## Task directions:
When you reach the line containing "This screenshot has height=393, width=634." in the records below, start copying exactly, and stop once you have copied the line containing "The height and width of the screenshot is (600, 1003).".

----------------------------------------

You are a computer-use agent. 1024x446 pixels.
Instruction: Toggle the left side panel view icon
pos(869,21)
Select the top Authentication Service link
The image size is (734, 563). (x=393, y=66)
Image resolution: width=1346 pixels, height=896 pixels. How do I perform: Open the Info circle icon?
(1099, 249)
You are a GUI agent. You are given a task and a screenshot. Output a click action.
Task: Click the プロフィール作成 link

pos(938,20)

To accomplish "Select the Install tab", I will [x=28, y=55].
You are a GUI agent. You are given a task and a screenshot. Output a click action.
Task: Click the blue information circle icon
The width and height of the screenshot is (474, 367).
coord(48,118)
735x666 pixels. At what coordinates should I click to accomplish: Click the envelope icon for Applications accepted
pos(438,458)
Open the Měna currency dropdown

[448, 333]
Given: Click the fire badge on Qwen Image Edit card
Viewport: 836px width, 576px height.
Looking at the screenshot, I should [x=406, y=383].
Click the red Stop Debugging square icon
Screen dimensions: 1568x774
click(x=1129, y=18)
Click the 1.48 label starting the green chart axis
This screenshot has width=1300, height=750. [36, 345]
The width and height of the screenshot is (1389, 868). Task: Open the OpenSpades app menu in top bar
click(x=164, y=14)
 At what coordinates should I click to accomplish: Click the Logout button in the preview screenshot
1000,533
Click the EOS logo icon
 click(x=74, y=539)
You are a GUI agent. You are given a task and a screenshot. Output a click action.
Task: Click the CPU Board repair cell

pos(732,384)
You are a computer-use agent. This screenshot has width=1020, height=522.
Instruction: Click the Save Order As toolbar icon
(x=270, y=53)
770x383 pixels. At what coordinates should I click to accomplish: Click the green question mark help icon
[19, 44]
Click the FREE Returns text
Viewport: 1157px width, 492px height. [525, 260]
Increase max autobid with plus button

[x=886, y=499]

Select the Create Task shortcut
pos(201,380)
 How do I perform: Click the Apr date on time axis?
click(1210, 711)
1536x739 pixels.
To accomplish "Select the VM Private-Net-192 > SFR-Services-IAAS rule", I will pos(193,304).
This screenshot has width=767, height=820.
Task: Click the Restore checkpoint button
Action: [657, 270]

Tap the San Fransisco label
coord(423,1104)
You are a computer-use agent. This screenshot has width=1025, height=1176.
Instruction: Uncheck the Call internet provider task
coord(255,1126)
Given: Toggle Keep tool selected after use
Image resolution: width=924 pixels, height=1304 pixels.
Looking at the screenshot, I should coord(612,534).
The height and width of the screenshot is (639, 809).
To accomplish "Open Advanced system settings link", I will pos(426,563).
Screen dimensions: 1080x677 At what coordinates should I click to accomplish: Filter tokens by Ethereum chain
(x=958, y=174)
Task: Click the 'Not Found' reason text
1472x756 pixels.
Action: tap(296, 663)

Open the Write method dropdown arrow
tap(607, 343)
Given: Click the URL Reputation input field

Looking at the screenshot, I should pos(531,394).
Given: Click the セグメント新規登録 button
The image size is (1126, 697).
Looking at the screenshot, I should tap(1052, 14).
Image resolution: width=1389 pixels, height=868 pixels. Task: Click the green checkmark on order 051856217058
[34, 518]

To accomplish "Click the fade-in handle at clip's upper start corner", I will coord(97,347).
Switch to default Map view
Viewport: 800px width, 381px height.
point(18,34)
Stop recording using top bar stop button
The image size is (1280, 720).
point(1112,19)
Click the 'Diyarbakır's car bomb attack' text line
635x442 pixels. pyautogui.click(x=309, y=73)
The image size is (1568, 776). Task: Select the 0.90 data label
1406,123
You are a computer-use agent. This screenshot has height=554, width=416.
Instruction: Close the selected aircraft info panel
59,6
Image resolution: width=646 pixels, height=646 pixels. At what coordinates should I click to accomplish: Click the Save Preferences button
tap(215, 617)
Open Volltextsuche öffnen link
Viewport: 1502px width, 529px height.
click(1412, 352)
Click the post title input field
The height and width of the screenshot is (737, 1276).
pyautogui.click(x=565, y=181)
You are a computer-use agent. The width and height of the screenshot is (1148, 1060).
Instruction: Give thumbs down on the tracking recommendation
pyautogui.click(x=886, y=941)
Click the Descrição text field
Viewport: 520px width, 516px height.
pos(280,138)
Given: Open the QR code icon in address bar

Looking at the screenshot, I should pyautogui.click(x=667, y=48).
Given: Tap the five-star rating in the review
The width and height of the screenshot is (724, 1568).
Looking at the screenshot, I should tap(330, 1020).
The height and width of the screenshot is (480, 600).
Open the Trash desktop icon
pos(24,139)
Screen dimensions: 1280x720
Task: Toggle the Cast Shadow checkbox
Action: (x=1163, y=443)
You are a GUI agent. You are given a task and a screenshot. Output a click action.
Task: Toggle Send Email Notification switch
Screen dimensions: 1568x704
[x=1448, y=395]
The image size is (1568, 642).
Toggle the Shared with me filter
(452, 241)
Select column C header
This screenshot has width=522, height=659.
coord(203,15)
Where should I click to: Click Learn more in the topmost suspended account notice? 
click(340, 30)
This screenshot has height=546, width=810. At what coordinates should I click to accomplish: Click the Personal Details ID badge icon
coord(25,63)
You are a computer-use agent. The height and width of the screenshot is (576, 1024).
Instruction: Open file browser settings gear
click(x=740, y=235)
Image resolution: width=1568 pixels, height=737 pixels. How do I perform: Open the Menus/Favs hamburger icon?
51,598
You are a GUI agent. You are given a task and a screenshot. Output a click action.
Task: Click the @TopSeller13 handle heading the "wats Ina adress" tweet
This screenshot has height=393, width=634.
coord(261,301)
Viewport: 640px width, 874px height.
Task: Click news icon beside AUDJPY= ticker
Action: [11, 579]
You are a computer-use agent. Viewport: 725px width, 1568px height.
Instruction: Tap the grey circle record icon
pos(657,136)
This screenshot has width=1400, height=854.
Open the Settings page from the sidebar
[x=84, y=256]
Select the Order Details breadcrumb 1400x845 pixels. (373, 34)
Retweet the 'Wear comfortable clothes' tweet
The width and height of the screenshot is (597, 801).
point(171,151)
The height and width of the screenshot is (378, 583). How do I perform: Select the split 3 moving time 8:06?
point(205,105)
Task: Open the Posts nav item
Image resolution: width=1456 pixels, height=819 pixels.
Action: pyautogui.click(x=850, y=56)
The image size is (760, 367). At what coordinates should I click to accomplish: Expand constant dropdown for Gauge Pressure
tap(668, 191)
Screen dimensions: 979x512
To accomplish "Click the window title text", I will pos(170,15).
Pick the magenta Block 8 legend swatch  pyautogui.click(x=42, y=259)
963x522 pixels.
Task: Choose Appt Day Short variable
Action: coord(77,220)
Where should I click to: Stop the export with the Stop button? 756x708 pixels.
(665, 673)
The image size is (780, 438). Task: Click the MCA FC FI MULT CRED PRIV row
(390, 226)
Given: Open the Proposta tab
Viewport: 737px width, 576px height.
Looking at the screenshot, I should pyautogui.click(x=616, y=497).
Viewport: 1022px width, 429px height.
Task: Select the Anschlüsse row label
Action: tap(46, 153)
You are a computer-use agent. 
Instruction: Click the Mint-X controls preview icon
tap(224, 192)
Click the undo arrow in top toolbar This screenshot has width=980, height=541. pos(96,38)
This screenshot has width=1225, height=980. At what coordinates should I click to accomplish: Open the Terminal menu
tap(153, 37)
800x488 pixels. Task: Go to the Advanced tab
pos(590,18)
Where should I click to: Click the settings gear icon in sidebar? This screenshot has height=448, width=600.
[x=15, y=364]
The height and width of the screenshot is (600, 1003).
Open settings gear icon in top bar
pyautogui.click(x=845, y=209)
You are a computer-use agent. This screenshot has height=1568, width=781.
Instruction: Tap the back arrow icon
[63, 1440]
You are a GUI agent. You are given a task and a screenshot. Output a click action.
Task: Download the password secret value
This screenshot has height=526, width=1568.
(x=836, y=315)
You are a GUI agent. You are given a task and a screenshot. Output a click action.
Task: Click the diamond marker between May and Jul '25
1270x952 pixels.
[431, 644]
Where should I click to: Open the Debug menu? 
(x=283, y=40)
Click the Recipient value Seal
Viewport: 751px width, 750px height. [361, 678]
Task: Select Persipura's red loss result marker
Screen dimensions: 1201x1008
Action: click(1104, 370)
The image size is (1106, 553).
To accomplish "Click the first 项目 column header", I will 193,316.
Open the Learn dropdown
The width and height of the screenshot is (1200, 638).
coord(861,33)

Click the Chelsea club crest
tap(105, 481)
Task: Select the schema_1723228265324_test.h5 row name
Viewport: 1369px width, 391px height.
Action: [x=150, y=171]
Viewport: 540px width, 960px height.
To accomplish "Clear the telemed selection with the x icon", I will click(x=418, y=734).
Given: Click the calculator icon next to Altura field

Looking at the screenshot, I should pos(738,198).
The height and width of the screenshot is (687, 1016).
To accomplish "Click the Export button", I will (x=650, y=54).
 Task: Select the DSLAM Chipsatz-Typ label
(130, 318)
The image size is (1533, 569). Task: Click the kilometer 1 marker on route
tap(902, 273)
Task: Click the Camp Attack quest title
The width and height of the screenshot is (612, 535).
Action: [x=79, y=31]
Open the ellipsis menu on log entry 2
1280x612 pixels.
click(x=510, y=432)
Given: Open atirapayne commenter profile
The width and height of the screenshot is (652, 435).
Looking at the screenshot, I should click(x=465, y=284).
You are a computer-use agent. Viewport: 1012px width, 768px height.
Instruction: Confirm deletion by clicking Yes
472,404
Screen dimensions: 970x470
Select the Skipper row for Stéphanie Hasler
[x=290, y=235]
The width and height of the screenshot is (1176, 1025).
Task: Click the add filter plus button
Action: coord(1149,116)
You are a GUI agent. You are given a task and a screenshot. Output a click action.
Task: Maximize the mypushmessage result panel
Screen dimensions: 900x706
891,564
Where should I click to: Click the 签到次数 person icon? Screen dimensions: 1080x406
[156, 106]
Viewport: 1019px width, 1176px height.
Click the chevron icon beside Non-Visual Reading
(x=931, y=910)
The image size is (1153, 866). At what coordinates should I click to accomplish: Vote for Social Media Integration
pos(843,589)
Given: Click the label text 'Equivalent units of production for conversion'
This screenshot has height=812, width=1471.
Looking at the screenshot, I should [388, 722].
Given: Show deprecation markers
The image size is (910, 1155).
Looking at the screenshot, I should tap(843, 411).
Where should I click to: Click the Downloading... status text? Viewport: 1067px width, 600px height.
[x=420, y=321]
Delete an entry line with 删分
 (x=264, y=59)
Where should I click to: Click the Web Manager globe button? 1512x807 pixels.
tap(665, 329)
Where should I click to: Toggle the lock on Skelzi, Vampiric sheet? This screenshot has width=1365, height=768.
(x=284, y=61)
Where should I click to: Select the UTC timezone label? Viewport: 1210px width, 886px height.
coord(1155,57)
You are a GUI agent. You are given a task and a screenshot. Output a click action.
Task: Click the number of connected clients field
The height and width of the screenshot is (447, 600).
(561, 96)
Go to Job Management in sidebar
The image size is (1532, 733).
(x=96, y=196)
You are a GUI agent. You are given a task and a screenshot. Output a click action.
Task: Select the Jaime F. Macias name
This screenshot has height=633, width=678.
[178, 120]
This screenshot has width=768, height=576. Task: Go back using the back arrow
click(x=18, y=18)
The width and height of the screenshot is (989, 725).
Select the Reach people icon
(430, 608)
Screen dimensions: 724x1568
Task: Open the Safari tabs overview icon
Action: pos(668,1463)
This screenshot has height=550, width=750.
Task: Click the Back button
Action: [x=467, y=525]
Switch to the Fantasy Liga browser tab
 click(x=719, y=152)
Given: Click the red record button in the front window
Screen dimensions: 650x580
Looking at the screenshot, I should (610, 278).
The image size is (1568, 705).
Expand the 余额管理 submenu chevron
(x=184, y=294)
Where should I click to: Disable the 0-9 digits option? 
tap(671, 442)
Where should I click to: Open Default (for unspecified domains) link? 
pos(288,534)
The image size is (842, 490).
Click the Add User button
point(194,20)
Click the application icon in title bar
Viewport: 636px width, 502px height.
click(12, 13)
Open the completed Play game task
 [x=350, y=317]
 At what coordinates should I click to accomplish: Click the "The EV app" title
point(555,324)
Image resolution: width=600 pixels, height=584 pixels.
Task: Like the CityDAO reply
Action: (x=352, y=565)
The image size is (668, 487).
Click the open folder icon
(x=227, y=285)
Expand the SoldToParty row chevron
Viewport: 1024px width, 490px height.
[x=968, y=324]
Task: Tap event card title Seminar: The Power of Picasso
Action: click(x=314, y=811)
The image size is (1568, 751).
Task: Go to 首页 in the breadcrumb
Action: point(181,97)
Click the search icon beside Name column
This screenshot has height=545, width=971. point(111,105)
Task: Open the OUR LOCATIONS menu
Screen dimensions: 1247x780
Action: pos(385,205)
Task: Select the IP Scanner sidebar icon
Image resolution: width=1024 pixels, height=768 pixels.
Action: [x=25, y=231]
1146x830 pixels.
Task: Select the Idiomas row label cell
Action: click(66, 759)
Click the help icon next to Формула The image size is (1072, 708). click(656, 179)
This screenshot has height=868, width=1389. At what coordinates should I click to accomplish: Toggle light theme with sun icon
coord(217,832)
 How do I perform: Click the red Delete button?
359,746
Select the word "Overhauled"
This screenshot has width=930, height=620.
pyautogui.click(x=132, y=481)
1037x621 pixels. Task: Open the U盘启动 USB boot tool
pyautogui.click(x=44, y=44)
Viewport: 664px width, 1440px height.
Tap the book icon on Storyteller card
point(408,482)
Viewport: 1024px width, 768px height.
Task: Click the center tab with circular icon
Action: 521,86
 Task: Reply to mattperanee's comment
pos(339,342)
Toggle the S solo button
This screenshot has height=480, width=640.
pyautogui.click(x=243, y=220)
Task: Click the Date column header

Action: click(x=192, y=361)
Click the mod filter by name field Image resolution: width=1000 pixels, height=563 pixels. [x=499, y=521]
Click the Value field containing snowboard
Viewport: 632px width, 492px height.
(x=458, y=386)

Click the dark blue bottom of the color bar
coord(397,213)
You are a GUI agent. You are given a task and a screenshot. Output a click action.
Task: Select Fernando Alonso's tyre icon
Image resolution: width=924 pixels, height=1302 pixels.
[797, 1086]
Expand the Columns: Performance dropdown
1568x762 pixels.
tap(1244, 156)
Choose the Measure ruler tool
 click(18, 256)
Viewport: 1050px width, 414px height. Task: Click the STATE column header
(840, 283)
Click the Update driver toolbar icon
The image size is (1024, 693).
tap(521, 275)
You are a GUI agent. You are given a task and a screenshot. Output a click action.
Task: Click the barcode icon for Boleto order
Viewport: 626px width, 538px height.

----------------------------------------

## Written response:
This screenshot has height=393, width=634.
coord(261,301)
Viewport: 640px width, 874px height.
Task: Click news icon beside AUDJPY= ticker
Action: [11, 579]
You are a computer-use agent. Viewport: 725px width, 1568px height.
Instruction: Tap the grey circle record icon
pos(657,136)
This screenshot has width=1400, height=854.
Open the Settings page from the sidebar
[x=84, y=256]
Select the Order Details breadcrumb 1400x845 pixels. (373, 34)
Retweet the 'Wear comfortable clothes' tweet
The width and height of the screenshot is (597, 801).
point(171,151)
The height and width of the screenshot is (378, 583). How do I perform: Select the split 3 moving time 8:06?
point(205,105)
Task: Open the Posts nav item
Image resolution: width=1456 pixels, height=819 pixels.
Action: pyautogui.click(x=850, y=56)
The image size is (760, 367). At what coordinates should I click to accomplish: Expand constant dropdown for Gauge Pressure
tap(668, 191)
Screen dimensions: 979x512
To accomplish "Click the window title text", I will pos(170,15).
Pick the magenta Block 8 legend swatch  pyautogui.click(x=42, y=259)
963x522 pixels.
Task: Choose Appt Day Short variable
Action: coord(77,220)
Where should I click to: Stop the export with the Stop button? 756x708 pixels.
(665, 673)
The image size is (780, 438). Task: Click the MCA FC FI MULT CRED PRIV row
(390, 226)
Given: Open the Proposta tab
Viewport: 737px width, 576px height.
Looking at the screenshot, I should pyautogui.click(x=616, y=497).
Viewport: 1022px width, 429px height.
Task: Select the Anschlüsse row label
Action: tap(46, 153)
You are a computer-use agent. 
Instruction: Click the Mint-X controls preview icon
tap(224, 192)
Click the undo arrow in top toolbar This screenshot has width=980, height=541. pos(96,38)
This screenshot has width=1225, height=980. At what coordinates should I click to accomplish: Open the Terminal menu
tap(153, 37)
800x488 pixels. Task: Go to the Advanced tab
pos(590,18)
Where should I click to: Click the settings gear icon in sidebar? This screenshot has height=448, width=600.
[x=15, y=364]
The height and width of the screenshot is (600, 1003).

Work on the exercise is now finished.